Tuesday, May 16, 2023

One Man's Maple Moon: Breast Cancer Tanka by Keitha Keyes

English Original

each day now
I think about myself
in the third person
… that woman
with breast cancer

Cattails, October,  2019

Keitha Keyes 


Chinese Translation (Traditional)

現在開始的每一天
當我想到我自己
都是以第三人稱
… 那個女人
患有乳癌

Chinese Translation (Simplified)

现在开始的每一天
当我想到我自己
都是以第三人称
… 那个女人
患有乳癌


Bio Sketch

Keitha Keyes lives in Sydney, surrounded by antique irons and ship models. She enjoys writing tanka, haiku, senryu, cherita and related genres. Her work is published in many journals and anthologies in Australia and overseas.

1 comment:

  1. Keitha's tanka effectively builds, poetic phrase (ku) /line by poetic phrase (ku) /line, to a thematically significant and emotionally poignant ending that reveals the theme of "illness identity."

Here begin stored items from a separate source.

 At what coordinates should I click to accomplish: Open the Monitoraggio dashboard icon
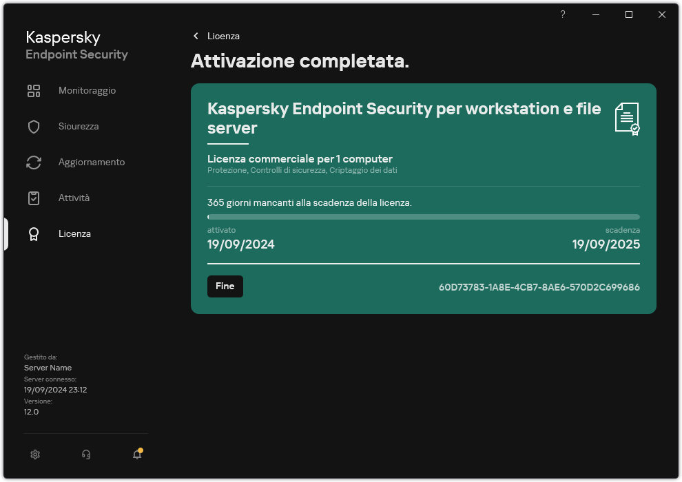click(x=34, y=90)
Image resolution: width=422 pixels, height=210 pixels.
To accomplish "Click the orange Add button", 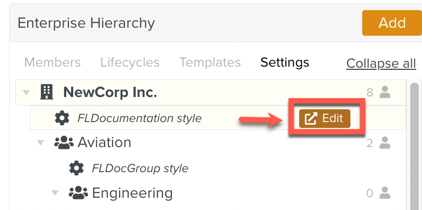I will pyautogui.click(x=392, y=23).
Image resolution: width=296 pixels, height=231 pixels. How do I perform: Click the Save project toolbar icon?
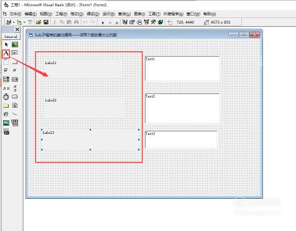[x=46, y=22]
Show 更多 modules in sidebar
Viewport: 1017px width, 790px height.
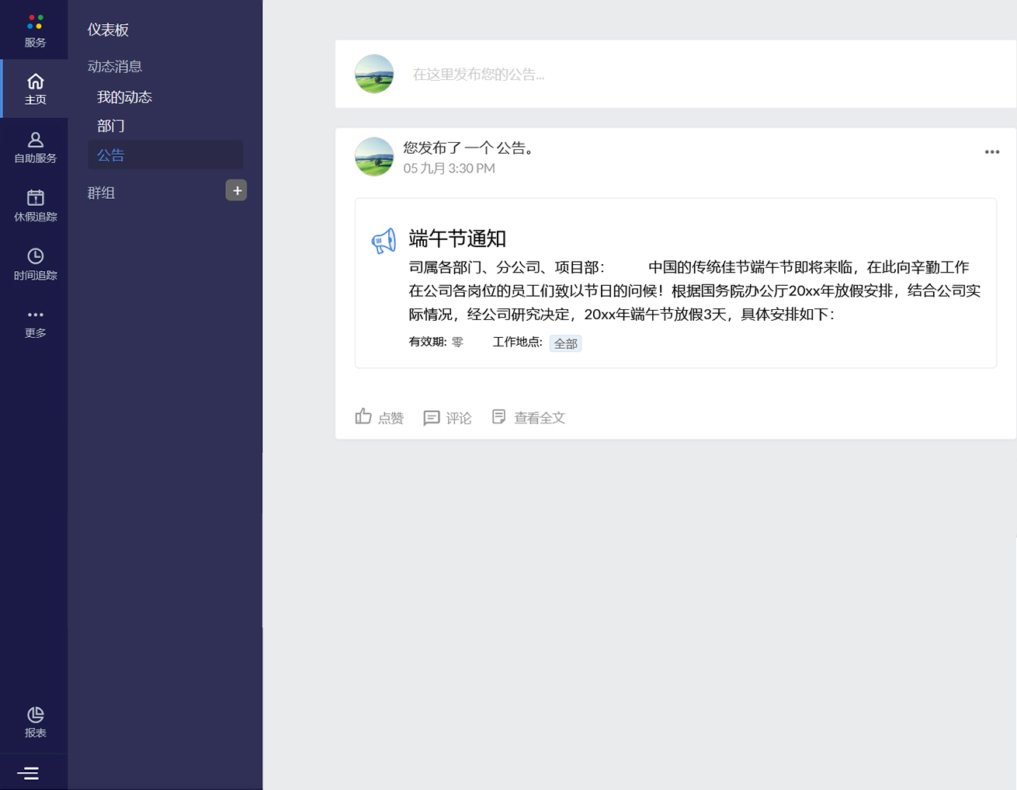point(35,322)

    And it might be interesting to do a thematic comparative reading of the following three tanka:

    that hill
    shaped like the breast
    I have lost
    will be adorned
    with dead flowers in winter

    Breasts of Snow, 2004

    Fumiko Nakajo

    after surgery
    both of us said nothing...
    her red bra
    in the corner of my mind
    begins to change color

    Second Place, the 60th Annual Contest 2012 held by Pennsylvania Poetry Society

    Chen-ou Liu

    for your eyes only,
    she says with a shy nod --
    I think about this
    then raise a hand to caress
    her remaining breast

    Selected Tanka, Gusts, 26, Fall/Winter 2017

    Michael Dylan Welch

    FYI, Illness Identity: It is an aspect of one's experience of oneself that is affected by both the experience of objective aspects of illness as well as by how each individual person makes meaning of the “illness.” ...

    ...Researchers have conceptualized four different illness identity states: rejection, engulfment, acceptance, and enrichment. Each of these states have ramifications for our mental and physical well-being.